• TRY IT: In the forum thread below, which cPanel tool does daveVk recommend for setting "no index" on directories? Please answer in a few words.

• EXCERPT PROVIDED:
* * *

I wouldn't say that serving a 403 to a human "type-in" was a good idea at all.

...

[edited by: Samizdata at 3:22 am (utc) on Nov. 27, 2008]

daveVk

5:43 am on Nov 27, 2008 (gmt 0)

WebmasterWorld Senior Member 10+ Year Member



Use "Index manager" in cPanel to set "no index" on all directories, I think you need to do each directory individually. Directories containing an index.html file will normally not list.

Lame_Wolf

7:38 am on Nov 27, 2008 (gmt 0)

WebmasterWorld Senior Member 10+ Year Member Top Contributors Of The Month



First, I'd like to say thank you for the replies. Secondly, my 403 is a customised one. It has the menu on the left etc.

My robots.txt file allows bots to access all the site.
My main concern is that google etc will not cache the images inside those folders. I think it will, but needed expert advice, rather than wait a few months and see all my images dropped from the search engines.

If it is a case of the SE's listing a folder as a SERP rather than a .html page then that's okay with me. I'd rather they didn't do it, but no big deal.

Lame_Wolf

7:48 am on Nov 27, 2008 (gmt 0)

WebmasterWorld Senior Member 10+ Year Member Top Contributors Of The Month



Use "Index manager" in cPanel to set "no index" on all directories, I think you need to do each directory individually. Directories containing an index.html file will normally not list.

I did use Index Manager in cPanel, and did set it to "no index"

* * *

Items from a dataset:
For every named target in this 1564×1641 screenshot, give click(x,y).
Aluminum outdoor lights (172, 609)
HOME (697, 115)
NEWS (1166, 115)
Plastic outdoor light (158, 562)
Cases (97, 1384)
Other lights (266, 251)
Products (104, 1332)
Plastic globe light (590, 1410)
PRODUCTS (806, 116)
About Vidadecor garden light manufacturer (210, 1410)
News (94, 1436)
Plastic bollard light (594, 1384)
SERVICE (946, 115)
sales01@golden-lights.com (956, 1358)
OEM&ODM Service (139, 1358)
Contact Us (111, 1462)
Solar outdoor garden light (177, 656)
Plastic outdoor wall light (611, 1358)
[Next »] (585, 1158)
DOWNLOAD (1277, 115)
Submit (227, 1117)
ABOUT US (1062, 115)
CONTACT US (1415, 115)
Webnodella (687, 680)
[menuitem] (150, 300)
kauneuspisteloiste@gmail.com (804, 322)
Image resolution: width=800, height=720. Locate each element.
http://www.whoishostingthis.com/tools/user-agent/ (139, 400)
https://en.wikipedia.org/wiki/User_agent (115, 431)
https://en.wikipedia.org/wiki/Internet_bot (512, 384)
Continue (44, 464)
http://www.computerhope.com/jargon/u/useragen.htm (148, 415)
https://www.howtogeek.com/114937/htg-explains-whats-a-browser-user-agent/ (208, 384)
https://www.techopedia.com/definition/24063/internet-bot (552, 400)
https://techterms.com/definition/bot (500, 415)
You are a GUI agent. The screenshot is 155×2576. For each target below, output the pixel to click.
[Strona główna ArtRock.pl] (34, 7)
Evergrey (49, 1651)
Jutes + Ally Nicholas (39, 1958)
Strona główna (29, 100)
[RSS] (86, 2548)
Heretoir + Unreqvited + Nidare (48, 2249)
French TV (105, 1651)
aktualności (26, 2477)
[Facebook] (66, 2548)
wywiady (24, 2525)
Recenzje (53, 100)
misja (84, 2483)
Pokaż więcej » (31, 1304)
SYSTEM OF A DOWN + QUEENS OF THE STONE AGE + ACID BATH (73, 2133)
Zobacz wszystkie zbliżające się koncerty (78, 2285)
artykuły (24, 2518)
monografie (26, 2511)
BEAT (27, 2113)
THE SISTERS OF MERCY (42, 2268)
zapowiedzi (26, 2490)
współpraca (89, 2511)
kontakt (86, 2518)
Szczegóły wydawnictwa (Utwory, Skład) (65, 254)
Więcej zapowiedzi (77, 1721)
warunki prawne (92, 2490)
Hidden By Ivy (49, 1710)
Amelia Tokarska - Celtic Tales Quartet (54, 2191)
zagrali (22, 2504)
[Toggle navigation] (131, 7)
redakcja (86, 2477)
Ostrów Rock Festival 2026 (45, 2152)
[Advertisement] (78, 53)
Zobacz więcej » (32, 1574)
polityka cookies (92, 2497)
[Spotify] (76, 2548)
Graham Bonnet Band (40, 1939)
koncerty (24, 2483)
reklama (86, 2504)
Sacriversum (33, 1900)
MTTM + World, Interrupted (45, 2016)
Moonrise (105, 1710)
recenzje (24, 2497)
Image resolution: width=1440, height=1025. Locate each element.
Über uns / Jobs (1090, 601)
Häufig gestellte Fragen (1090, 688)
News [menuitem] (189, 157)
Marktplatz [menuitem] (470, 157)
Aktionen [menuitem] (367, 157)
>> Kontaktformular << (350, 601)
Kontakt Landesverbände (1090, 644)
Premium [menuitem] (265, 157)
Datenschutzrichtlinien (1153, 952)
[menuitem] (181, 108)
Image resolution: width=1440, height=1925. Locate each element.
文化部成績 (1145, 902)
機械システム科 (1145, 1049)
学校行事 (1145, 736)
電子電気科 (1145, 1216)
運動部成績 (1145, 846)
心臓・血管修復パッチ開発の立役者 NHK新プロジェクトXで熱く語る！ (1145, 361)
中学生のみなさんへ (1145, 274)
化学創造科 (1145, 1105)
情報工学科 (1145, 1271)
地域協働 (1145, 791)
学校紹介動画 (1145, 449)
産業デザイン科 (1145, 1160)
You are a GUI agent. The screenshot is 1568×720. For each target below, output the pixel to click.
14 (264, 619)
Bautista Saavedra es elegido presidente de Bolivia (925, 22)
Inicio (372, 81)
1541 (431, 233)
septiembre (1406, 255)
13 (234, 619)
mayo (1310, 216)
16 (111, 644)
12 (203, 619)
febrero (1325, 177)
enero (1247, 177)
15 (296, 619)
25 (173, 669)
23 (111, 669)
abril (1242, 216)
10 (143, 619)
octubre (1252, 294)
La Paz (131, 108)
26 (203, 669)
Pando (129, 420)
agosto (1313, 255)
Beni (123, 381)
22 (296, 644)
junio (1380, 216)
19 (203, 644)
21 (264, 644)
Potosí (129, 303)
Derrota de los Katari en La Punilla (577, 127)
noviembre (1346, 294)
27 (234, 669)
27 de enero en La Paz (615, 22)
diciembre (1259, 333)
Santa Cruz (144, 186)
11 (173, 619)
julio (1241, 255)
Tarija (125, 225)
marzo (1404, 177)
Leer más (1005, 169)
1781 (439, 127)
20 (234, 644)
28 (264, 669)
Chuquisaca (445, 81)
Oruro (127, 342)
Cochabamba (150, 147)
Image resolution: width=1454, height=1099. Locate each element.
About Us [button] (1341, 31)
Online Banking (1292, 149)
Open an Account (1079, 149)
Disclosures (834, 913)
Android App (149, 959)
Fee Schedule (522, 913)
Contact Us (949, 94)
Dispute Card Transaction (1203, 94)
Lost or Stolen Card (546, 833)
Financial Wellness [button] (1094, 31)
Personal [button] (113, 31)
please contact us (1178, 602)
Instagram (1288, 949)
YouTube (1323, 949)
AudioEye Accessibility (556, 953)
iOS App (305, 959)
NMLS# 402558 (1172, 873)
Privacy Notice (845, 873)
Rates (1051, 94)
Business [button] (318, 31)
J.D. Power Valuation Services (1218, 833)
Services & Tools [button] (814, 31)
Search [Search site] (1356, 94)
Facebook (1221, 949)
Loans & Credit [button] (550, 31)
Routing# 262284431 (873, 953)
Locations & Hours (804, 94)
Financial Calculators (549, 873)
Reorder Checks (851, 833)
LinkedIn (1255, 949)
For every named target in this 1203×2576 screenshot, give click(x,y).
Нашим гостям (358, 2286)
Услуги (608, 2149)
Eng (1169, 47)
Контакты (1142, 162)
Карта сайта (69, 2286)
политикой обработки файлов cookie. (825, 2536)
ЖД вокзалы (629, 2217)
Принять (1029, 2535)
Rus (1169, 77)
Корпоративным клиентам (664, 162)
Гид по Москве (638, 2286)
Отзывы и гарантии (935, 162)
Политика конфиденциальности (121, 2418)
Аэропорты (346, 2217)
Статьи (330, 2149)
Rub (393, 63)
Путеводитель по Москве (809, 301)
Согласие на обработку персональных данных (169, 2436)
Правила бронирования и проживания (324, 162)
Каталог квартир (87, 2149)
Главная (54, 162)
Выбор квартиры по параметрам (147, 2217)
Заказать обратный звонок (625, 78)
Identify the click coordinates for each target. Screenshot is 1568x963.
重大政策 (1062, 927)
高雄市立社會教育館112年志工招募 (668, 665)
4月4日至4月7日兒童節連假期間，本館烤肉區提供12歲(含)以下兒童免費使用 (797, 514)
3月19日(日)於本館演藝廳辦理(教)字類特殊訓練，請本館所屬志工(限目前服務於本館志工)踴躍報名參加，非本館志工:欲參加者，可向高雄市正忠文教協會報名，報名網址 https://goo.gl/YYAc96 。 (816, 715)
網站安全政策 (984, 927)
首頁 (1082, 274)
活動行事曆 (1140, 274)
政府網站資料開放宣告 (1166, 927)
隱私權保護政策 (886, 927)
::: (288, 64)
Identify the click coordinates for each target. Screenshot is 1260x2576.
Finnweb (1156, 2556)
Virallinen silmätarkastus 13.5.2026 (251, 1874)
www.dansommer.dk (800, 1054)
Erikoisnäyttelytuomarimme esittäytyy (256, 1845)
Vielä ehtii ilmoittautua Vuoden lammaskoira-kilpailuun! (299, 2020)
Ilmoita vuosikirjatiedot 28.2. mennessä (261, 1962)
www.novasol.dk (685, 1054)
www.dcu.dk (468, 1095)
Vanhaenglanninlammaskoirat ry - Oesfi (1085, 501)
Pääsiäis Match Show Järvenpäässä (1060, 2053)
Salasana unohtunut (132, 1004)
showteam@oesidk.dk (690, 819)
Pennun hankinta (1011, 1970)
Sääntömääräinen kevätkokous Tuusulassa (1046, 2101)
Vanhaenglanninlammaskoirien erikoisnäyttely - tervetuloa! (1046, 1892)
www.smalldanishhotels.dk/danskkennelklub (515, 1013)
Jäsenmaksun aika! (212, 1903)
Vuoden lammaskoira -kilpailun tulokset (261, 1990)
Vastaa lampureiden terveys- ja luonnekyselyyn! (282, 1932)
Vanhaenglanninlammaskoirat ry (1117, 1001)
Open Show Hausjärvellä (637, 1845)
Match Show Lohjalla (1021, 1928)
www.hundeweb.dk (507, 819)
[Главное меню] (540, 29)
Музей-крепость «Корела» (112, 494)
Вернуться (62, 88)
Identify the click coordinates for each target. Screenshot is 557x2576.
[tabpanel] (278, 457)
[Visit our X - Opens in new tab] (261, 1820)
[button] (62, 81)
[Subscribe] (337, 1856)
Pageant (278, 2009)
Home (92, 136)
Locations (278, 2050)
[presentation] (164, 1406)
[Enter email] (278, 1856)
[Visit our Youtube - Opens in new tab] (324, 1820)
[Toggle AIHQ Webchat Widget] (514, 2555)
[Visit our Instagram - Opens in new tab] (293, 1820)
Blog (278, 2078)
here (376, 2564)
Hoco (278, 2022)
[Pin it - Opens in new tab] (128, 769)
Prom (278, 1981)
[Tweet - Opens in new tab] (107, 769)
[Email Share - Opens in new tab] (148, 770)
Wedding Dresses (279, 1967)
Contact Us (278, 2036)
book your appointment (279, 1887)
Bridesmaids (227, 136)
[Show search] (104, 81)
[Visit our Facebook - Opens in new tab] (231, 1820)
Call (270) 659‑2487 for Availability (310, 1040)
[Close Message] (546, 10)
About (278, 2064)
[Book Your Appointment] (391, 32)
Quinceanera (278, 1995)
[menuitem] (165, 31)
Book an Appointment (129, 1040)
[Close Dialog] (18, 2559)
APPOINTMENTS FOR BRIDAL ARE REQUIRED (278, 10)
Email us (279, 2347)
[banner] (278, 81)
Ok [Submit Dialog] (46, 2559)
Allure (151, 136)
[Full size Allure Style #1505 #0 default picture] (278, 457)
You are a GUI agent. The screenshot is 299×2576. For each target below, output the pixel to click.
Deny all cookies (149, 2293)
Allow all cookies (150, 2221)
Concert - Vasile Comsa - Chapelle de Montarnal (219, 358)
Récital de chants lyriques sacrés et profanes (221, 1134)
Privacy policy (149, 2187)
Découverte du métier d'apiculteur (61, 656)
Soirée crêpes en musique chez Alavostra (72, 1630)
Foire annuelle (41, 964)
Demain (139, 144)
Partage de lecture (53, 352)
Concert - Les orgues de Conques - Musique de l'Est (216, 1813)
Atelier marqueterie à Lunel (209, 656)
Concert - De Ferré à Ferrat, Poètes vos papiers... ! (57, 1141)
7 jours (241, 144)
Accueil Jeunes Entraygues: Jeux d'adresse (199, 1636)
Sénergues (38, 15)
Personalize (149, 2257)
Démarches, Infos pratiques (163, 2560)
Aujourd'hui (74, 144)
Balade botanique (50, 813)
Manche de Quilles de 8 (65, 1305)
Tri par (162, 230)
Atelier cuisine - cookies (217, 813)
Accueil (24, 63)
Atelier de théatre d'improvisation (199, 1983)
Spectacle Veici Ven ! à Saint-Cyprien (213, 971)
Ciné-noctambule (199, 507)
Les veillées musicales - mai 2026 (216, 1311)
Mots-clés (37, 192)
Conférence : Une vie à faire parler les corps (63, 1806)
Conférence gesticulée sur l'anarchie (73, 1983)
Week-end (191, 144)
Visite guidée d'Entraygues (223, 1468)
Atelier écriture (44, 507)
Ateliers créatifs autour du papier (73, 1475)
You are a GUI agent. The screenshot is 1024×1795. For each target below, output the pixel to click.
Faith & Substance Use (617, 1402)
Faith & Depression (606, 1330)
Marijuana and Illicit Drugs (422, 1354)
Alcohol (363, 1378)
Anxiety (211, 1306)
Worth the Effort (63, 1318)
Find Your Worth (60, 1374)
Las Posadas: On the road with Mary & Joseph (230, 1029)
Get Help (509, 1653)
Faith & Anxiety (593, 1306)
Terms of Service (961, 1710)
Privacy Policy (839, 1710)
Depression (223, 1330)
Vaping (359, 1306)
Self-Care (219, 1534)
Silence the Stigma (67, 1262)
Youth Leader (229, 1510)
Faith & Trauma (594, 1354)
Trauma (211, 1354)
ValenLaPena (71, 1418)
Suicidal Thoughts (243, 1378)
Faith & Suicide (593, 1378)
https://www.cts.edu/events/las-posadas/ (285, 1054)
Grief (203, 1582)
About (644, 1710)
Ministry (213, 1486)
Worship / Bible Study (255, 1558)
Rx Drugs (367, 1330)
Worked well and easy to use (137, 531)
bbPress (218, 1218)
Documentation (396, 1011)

* * *

• SOLUTION FOR THIS TASK: "Index manager" in cPanel